From the line that contains "This screenshot has width=1178, height=884." to the end of the entries, copy each line exactly, though the pictures stay out.

──────── Excerpted records ────────

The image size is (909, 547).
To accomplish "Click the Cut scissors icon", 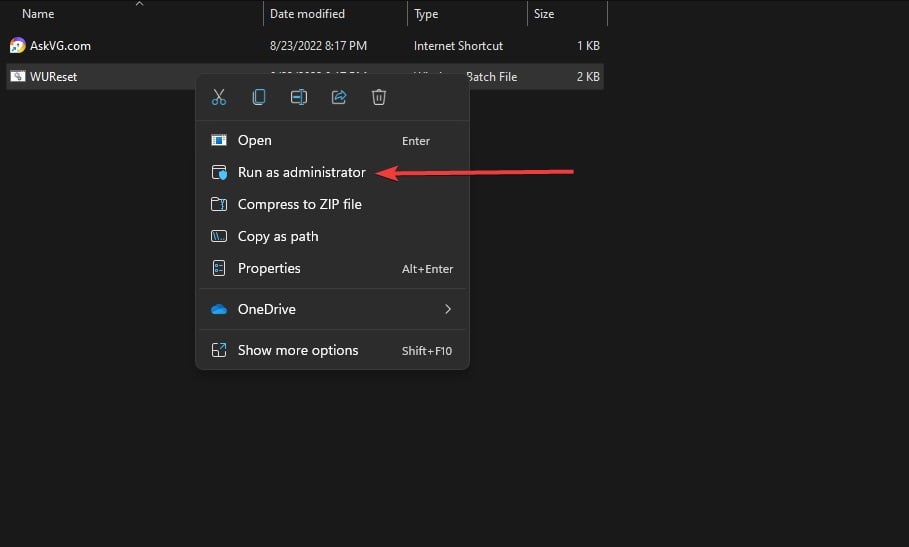I will point(219,97).
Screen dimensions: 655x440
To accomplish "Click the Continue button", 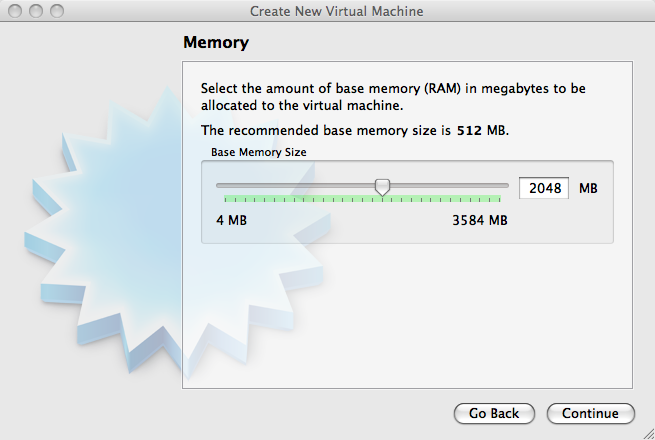I will [590, 413].
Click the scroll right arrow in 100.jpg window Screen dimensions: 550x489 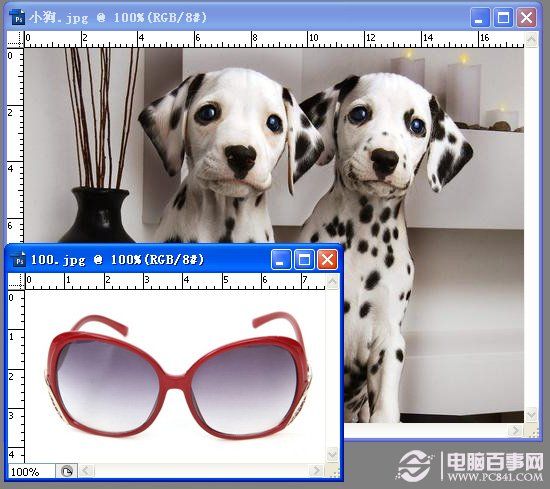317,470
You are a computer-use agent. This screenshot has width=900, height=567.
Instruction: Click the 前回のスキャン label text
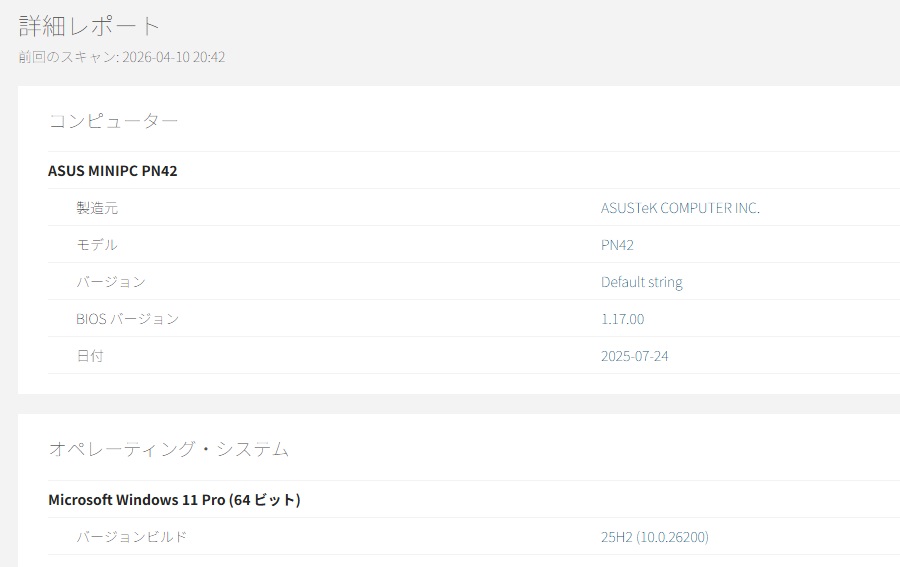(x=66, y=57)
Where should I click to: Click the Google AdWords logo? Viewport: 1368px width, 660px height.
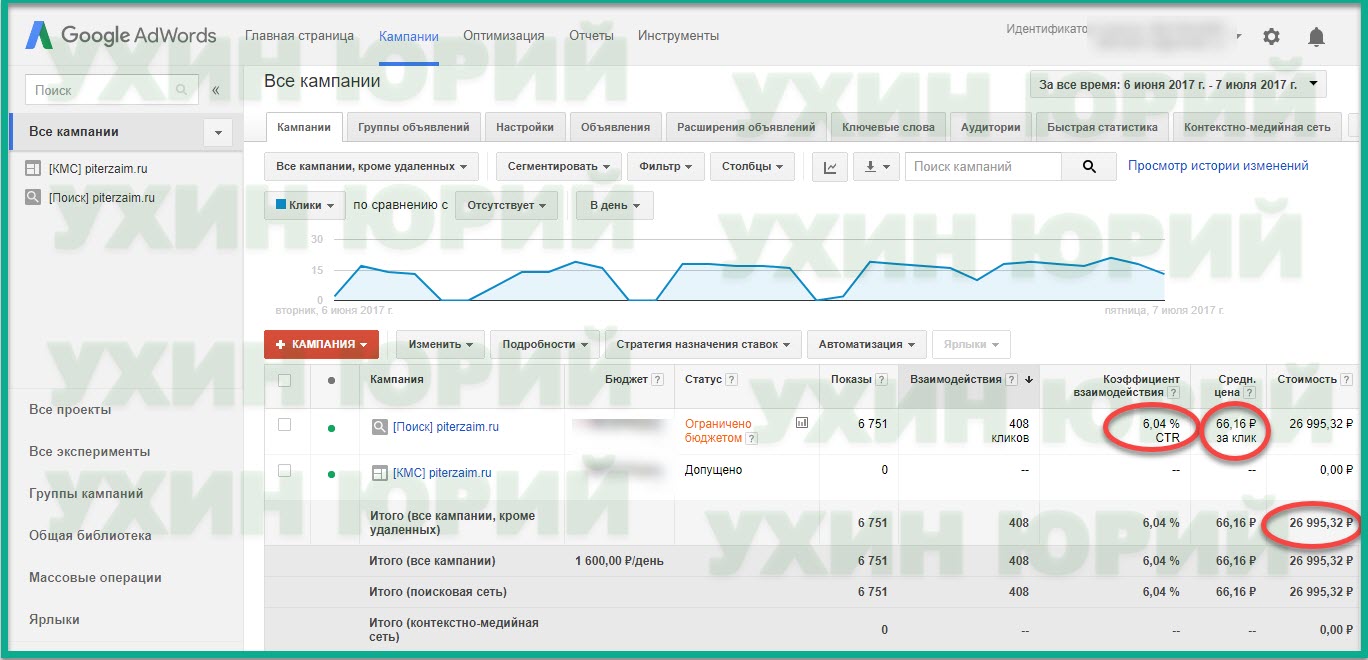(120, 35)
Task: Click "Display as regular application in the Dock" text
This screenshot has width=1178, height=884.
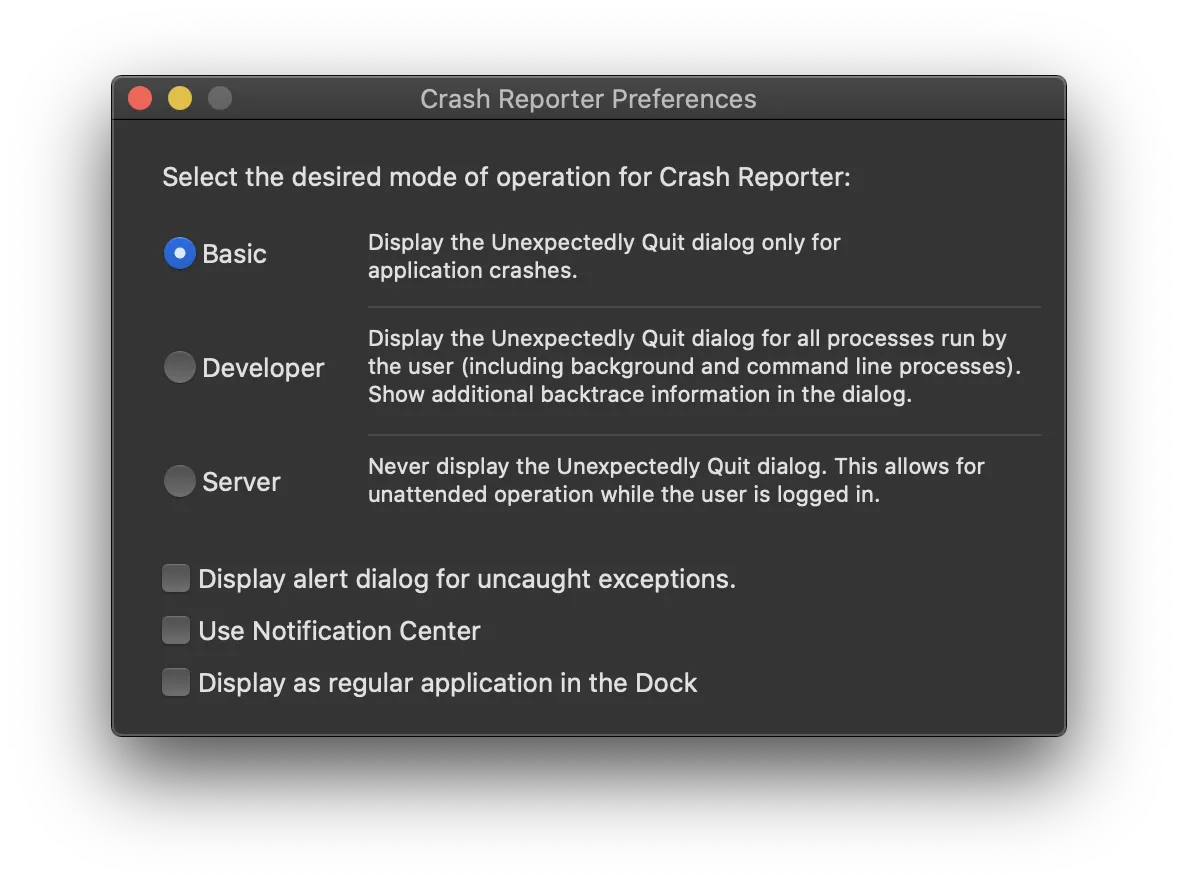Action: 447,683
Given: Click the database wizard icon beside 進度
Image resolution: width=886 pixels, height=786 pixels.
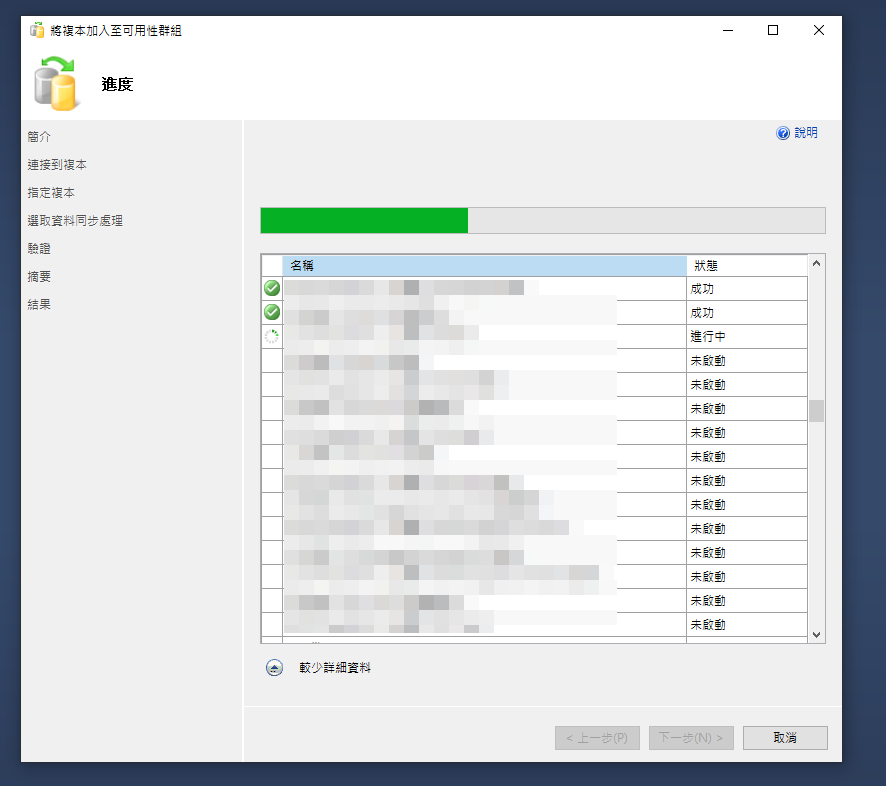Looking at the screenshot, I should [x=55, y=83].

────────

## Answer to the problem
This screenshot has width=1178, height=884.
Action: 447,683
Given: Click the database wizard icon beside 進度
Image resolution: width=886 pixels, height=786 pixels.
Looking at the screenshot, I should [x=55, y=83].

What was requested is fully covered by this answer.